I’ve seen the film many times while depressed, possibly because however I felt at the time and whatever I was going through, at least I wasn’t as far gone as Timothy Treadwell. This has caused me to reflect on whether what I like about the film is simply some form of lowest common denominator emotional comfort food. Is it possible that “Grizzly Man” is simply “Eastenders” for people who eat houmous? On reflection, I don’t think so. In fact, I’d go as far as to say that the film is one of the most accurate emotional Rorschach tests I’ve ever come across. What people make of Treadwell after seeing the film will tell you a great deal about their personality. Some simply cannot relate to his pain at all and think he should have “simply got on with it” and stopped playing with his bears. For others, the story is completely overwhelming, and they find themselves watching it over and over again.
For me, beyond the comfort food aspect of it I’ve already described, the thing I really like about “Grizzly Man” is that in a strange sort of way Treadwell succeeded in what he set out to do. He wanted to escape from society and go and live with the bears; he managed to do so. Yes, he never achieved the sort of crossover man-animal symbiosis, but that was always impossible and he must have known that, deep down. His story has been told and been immortalised by one of the world’s great filmmakers – not bad as legacies go.
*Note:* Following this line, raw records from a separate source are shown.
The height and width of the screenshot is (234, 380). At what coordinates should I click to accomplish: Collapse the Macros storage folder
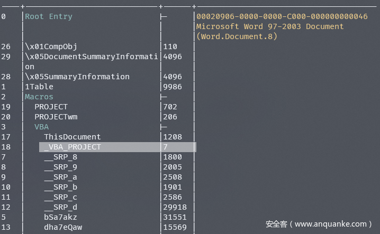pos(39,97)
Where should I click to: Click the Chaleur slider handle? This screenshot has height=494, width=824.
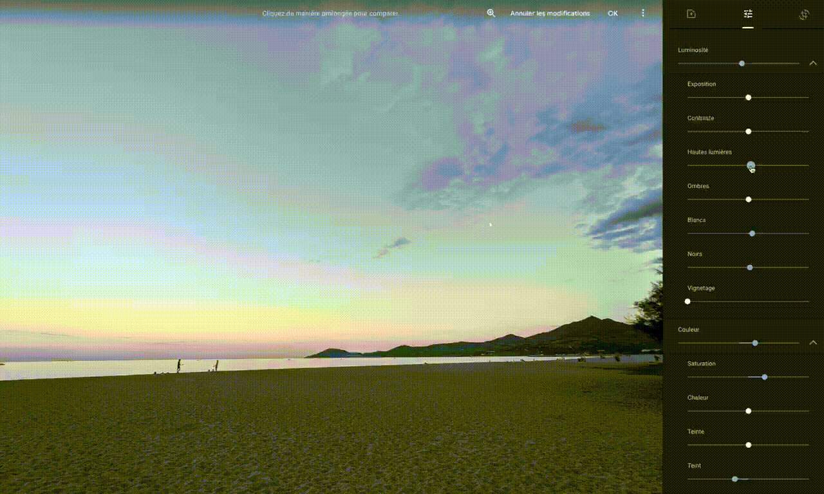[x=748, y=411]
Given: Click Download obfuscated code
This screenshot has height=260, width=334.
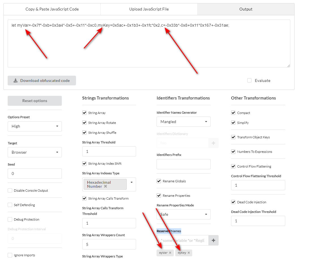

I suppose it also takes me back to that time in Spain a bit too, my Chicago Connection and I bumming around a country foreign to us both, trying to escape from civilisation while knowing that was impossible, at least long term. We knew we would both eventually return to the English-speaking world and whatever that held in store for us. Incidentally, I am not trying to imply that the inhabitants of Spain are in anyway analogous to man eating ursidae.
The film ends with the man who discovered Treadwell’s only very partial remains, a pilot, singing a sad little song to Timothy’s memories. So long, Treadwell, so long.